How do the GP partners pay for all this?
Practices are given funding according to a formula which takes into account the types of patients at the practice. For example some practices which have a lot of older people will get more money than a practice that has mostly young people. Out of this fund the GPs have to pay for rent or mortgages, utility bills, staff wages and the cost of providing care to the patients.
About half the money they receive is called the Global sum. This is designed to cover essential services. Then there is the Quality and Outcomes Framework (QOF) which contains groups of evidenced-based indicators or targets. Surgeries will be given extra money if they meet these targets. In 2015-2016 surgeries were measured against 77 different indicators. Some of the targets are to do with screening, for example screening people for high blood pressure. Then there are Enhanced services which are services that practices can provide but are not required to do so under their contract. One of the main ones at the moment is known as ‘avoiding unplanned admissions’. Additionally there are community based services known as Local Enhanced Services, which are commissioned by the CCG. Finally there is the Premises payments where some practices may receive additional funding to cover the cost of their premises if their buildings are partly owned by the CCG or a third party source.
With so many staff one might think that there was nothing left for the GPs to do but they still have plenty to do, and often feel overwhelmed by all the work. We think of the GP as the person in front of us, and sometimes forget all the other work they do behind the scenes such as home and telephone visits, managing repeat prescriptions (by law the GP has to sign off on a repeat prescription even if it is prepared by the dispensary or a pharmacist), specialist clinics, correspondence and related actions for referrals and follow ups for test results, practice administrative functions (they have to be business mangers as well as health managers) training new GPs, as well as working with the CCG and keeping up to date with new information. Additionally some GPs do private work outside the NHS such as working in a prison, or being a private medical officer for a school or other business.

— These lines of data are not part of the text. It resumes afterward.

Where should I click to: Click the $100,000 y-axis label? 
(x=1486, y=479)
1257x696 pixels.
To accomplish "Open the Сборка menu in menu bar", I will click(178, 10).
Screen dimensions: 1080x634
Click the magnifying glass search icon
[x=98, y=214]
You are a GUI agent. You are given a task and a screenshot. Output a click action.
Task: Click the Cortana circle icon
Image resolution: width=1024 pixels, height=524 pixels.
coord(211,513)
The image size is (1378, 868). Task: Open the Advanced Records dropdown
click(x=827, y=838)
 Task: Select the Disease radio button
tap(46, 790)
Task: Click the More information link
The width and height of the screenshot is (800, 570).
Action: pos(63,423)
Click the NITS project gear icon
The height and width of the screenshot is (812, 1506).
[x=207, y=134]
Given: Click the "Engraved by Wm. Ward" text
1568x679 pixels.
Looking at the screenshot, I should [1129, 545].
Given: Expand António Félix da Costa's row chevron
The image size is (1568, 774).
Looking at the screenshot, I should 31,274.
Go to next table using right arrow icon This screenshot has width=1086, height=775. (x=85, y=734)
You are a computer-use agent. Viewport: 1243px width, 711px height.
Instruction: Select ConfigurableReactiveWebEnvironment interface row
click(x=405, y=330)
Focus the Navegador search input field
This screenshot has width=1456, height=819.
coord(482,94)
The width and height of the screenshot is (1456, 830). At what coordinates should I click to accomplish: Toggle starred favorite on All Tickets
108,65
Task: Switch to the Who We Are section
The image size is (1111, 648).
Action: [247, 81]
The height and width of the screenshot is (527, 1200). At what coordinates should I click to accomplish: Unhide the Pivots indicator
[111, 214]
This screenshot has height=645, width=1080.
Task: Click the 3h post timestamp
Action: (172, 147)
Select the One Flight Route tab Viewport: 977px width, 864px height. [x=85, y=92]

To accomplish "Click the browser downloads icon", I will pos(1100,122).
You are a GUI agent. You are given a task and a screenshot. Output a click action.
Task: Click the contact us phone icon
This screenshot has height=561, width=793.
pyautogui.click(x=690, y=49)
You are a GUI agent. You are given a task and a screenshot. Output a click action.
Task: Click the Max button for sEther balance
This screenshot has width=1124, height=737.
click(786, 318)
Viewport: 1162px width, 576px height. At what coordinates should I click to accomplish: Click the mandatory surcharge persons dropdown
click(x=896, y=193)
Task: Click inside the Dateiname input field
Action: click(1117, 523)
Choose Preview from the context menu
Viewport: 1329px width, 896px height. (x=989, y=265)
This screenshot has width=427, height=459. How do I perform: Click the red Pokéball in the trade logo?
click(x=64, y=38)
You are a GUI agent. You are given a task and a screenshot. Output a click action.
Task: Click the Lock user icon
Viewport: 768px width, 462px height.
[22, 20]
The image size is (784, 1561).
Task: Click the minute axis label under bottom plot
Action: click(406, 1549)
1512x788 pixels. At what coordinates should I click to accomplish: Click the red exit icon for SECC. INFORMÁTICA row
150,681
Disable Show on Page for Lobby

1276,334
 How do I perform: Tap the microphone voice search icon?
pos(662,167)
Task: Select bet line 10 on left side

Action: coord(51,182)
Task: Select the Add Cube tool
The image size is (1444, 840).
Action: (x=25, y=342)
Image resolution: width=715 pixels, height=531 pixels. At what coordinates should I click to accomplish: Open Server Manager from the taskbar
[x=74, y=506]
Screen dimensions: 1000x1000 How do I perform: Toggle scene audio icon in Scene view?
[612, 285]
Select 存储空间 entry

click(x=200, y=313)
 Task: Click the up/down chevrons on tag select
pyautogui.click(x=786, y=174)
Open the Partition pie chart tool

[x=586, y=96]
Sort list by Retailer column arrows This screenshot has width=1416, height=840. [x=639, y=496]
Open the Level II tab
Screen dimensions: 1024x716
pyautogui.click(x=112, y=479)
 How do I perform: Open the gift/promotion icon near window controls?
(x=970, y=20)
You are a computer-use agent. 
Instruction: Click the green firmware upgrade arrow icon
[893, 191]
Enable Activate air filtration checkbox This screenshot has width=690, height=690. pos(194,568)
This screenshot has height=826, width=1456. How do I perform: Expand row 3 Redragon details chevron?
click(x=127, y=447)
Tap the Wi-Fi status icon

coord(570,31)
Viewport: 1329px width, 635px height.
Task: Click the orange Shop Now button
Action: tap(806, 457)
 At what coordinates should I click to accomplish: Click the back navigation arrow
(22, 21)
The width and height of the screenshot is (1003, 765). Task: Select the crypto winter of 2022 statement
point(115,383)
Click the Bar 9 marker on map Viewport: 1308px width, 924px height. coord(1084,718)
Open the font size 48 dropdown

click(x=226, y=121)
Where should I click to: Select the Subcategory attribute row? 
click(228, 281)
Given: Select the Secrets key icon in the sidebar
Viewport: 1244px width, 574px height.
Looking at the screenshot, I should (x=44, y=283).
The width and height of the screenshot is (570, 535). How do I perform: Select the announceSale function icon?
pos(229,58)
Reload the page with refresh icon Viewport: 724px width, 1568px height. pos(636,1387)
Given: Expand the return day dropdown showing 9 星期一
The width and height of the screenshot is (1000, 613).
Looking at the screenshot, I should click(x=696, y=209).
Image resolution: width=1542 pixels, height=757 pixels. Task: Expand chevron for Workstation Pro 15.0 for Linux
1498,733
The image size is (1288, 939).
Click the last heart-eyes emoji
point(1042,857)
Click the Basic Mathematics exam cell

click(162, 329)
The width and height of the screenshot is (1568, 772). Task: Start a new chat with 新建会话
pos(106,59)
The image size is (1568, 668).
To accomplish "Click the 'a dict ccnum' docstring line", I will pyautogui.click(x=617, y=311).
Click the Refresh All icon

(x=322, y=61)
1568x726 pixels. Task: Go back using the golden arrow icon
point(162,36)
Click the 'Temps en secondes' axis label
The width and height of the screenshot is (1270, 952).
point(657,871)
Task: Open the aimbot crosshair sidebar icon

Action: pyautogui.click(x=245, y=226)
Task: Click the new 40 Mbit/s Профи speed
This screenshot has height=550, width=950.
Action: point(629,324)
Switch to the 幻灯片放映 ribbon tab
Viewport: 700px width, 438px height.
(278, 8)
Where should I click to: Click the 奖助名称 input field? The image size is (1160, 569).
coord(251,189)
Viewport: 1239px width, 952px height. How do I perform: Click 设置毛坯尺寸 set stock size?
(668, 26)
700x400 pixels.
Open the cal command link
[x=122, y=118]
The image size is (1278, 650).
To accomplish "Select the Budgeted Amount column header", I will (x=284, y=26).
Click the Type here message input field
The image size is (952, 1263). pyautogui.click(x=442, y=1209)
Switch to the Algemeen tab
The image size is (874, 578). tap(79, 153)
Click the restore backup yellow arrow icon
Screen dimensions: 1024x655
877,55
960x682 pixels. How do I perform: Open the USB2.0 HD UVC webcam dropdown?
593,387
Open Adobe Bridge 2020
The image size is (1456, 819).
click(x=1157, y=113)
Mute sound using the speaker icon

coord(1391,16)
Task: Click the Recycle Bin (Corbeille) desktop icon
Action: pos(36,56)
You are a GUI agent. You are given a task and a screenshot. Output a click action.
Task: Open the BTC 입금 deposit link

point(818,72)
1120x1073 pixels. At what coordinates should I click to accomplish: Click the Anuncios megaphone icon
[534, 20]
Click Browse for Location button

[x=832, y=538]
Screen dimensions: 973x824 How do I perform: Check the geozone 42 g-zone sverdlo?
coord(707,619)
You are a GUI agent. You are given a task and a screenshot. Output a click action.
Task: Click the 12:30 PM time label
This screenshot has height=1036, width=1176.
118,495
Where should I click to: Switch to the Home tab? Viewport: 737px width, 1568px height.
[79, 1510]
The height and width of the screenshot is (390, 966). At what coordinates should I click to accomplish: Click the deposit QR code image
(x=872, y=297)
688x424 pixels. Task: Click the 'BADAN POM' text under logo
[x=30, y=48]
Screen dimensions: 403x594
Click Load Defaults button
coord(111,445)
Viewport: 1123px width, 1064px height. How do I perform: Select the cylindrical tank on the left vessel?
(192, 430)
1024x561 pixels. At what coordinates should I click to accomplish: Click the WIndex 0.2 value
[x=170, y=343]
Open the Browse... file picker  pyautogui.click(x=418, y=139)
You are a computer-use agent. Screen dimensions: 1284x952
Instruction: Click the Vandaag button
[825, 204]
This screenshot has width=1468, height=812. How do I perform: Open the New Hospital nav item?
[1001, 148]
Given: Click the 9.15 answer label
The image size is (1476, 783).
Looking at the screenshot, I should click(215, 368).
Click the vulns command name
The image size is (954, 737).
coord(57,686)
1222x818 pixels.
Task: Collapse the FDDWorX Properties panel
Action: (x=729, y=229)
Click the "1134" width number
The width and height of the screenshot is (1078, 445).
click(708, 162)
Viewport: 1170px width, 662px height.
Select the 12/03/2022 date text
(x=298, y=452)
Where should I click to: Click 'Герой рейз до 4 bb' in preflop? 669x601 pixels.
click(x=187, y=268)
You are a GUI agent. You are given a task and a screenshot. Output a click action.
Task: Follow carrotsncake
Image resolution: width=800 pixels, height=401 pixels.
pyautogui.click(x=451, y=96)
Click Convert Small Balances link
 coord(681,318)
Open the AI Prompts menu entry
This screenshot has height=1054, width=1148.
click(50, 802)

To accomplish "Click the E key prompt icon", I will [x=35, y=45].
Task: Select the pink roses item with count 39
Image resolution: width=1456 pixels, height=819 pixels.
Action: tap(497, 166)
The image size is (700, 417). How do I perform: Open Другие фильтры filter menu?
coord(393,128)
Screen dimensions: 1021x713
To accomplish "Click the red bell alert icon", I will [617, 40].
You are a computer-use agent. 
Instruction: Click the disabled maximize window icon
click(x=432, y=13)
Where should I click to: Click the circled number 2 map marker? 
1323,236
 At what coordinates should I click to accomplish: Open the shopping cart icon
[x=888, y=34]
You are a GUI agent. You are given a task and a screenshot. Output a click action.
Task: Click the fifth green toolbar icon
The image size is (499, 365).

So where does this leave Tetbury. Although the number of patients that is deemed to be viable for todays modern surgery is 30,000, clearly small communities like Tetbury that only have 8,000 registered patients can’t be without a primary care surgery. We don’t have a situation where there are two smaller surgeries that can come together, such as in Teweksbury or Gloucester. It also means that we won’t have two surgeries in Tetbury even as the town expands. It just wouldn’t financially viable, and the CCG and NHS England have to be responsible with our taxpayer’s money and make sure that they get the best possible healthcare for the most reasonable price when they commission primary care services.
But that doesn’t mean that we won’t have choice, we will not only still be able to choose our own GP we will have more GPs and other health care professionals to choose from. The 2016-2017 contract states that all patient should have a named GP, not just those over 75. You can asked next time you are in the surgery who your named GP is if you don’t know yet. You don’t have to see your named GP, you can see who ever you choose to see, but they will still be responsible for your care.
Change can be difficult at first as it isn’t always clear why things are changing or what the future holds. However it is a good thing that change in the NHS is possible. As our health needs change, primary care services need to be flexible enough to change with them. Hopefully Bevan will be proud of how the NHS and primary care services have changed to meet the needs of the patients.